Critics, however, describe it as a casino for children. Many Bennington Vale churches and parent groups have attacked Chuck E. Cheese’s for promoting values that could serve as a gateway to gambling addiction, akin to Pokemon, jacks, and marbles, which are all banned from San Narciso’s public schools.
Ticket Blaster Experience Turns to Horror
During a typical Chuck E. Cheese’s birthday celebration, lucky boys and girls enjoy a show dedicated to their special day. They receive buckets of tokens for arcade games, and get to spend a few precious minutes inside the Ticket Blaster Experience, where they are secured inside a plastic tube that blows tickets around them in the air. They collect as many tickets as possible, which can be redeemed for candy, toys, and various prizes.

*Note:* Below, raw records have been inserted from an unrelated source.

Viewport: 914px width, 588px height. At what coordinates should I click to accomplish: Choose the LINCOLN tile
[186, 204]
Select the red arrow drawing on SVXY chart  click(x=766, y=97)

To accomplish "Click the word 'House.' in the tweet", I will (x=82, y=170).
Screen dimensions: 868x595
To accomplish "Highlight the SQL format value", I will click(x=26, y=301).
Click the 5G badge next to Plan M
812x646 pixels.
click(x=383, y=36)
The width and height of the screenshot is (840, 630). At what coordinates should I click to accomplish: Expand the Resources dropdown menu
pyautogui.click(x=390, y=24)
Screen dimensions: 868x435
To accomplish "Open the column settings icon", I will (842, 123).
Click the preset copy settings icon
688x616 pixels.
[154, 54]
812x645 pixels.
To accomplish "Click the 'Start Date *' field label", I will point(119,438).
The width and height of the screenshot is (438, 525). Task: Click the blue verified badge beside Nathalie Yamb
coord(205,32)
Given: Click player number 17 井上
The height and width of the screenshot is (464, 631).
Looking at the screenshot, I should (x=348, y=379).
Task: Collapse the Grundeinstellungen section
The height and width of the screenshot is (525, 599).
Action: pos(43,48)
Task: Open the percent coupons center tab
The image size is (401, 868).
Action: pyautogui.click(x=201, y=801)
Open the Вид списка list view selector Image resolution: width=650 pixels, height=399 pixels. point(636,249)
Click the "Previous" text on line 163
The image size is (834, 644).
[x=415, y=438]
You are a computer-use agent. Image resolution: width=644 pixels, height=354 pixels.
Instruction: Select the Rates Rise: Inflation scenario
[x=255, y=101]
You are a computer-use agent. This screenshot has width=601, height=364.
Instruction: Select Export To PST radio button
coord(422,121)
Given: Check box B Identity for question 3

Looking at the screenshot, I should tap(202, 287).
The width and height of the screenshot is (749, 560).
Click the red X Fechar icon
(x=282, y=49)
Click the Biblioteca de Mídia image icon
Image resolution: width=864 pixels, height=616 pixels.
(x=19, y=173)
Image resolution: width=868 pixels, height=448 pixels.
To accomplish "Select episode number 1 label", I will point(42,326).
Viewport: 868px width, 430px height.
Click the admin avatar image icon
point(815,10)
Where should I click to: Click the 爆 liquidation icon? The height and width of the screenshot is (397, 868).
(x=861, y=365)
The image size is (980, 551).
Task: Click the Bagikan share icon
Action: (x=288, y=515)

On Sunday morning, eight-year-old Bobby Bersfender stepped into the newly installed Ticket Blaster Experience at Bennington Vale’s Chuck E. Cheese’s. Several minutes after the pneumatic systems activated and the tickets began swirling, employees noticed that something was wrong.
“The tickets were flying around too fast,” mourned Wendy Retchworthy, a hostess at the restaurant. “By the time I could see that Bobby was struggling, the tickets had already torn into his little body. No one could hear his screams over the adults complaining about the food and the lack of decent beer, or over all the other kids yelling about the arcade games not spitting out tickets. When I saw the blood, I shut down the Blaster right away. But I was too late. God forgive me.”
Investigators determined that the air tubes inside the Ticket Blaster had been improperly calibrated, which caused the airborne tickets to slash the flesh of Bobby Bersfender with the force of ninja throwing stars.
“That paper is sharp,” said one police detective on scene, wiping away a tear. “It literally cut him to shreds. The lacerations covered the boy’s body from his chest to his shins. By the time we got him to the hospital, he’d already lost too much blood. And the whole time I was there, all I could focus on were those ridiculous, goddamn puppets chanting ‘birth-da-day, birth-da-day, birth-da-day.’ Those words will haunt me to my grave.”
The restaurant is closed indefinitely, and the family has retained an attorney.